On the offensive side is Red Teaming. In a focused and purpose-driven manner, a Red Team will map the threat intelligence profile to specific assets and environmental dynamics, and test them to determine any assets that that are vulnerable to the TTPs within the profile. To be clear at the outset, and particularly for DORA, the process undertaken for Red Team, as well as Purple Team, is not one-size-fits-all.  To be thorough in meeting the required rigor in DORA, the process should be multi-phased, and each process should be tested and followed from end-to-end with each actor profile individually. 

The best Red Teams are driven and directed by actor/attack understanding and the trophy targets that represent the greatest organizational risk.  Based on the map of actor and organization, the team will deploy a combination of tests that include both human and technology elements, from social engineering and physical security, to applications, networks, and clouds.  They strive to assess the vulnerability – both individually and collectively – of the links in the likely attack chain, and the viability of reaching the trophy target.

Whereas Red Teams are “blind” activities without full knowledge or communication, Purple Teams are done with eyes and ears wide open.  Purple Teams conduct “live fire” walkthroughs that allow Red Teams and Blue Teams (internal defensive security teams) to openly play out attack situations and determine the extent to which defense can rapidly detect and negate offensive attempts.

Additionally, assessing the level of preparedness and resilience should not be limited to technology, but extend to the people and process infrastructure that would be required to respond in a crisis.   This is done with Tabletop simulations to determine the strength and adaptability of organizational stakeholders (internal and external), orientation and business processes with regards to incident response.

Of course, as with any compliance-related activity, results not only matter, but are required.  In terms of activities and outcomes, documented remediation capabilities/measures, validated resilience and a readiness roadmap must be produced. This is both for adhering to and demonstrating compliance with DORA requirements, but also for establishing mechanisms for, and discipline in, continuous organizational improvement. However, it doesn’t end there. In fact, it should never end.  

Anticipating Threats

Everything changes, and with change comes new innovations and motivations – both for financial service businesses and the actors who target them.  Even with a level of confidence in current posture and plans, threat surveillance must be a continuous activity to accommodate for as-yet-unknown or entirely new risks that arise without notice.

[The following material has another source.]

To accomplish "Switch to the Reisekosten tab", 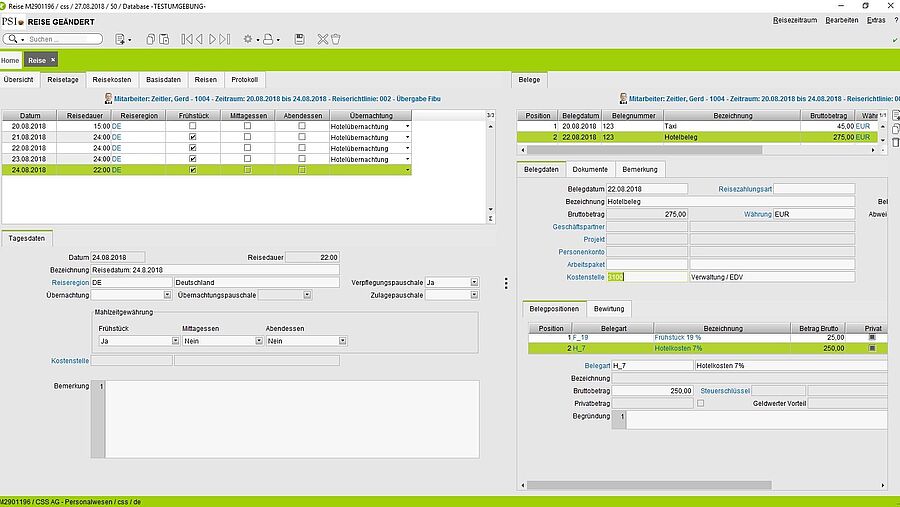I will pos(112,79).
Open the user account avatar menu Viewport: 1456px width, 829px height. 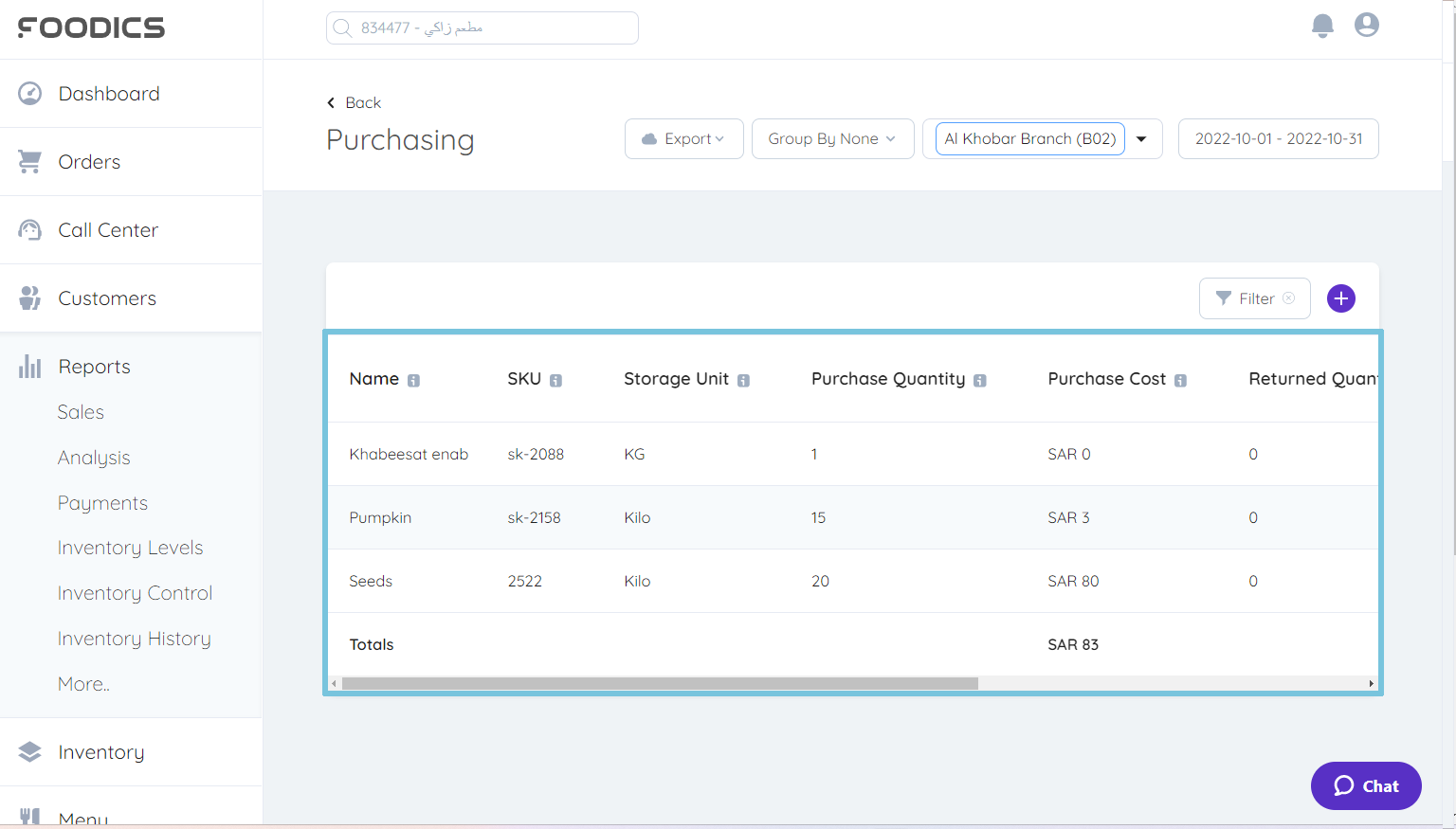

Testing should be a combination of planned, periodic and/or on demand assessment of the organizational attack surface and the threat environment.  Asset infrastructure should be under constant surveillance for any changes in composition, connectivity and activity that may change the condition for exposure. 

Applications and resources should undergo comprehensive testing both on a regular basis, but also to accommodate for any updates, new associations, or newly discovered vulnerabilities in software or components.

There also should be vigilance around changes in actor profiles or the landscape. This includes new TTPs, tooling/infrastructure, or new actors that have emerged on the scene. DORA compliance is no small undertaking, and requires the right partner to ensure not only compliance, but an environment of readiness and continuous improvement. However, the end result is an investment that will continue to pay – and defend – dividends.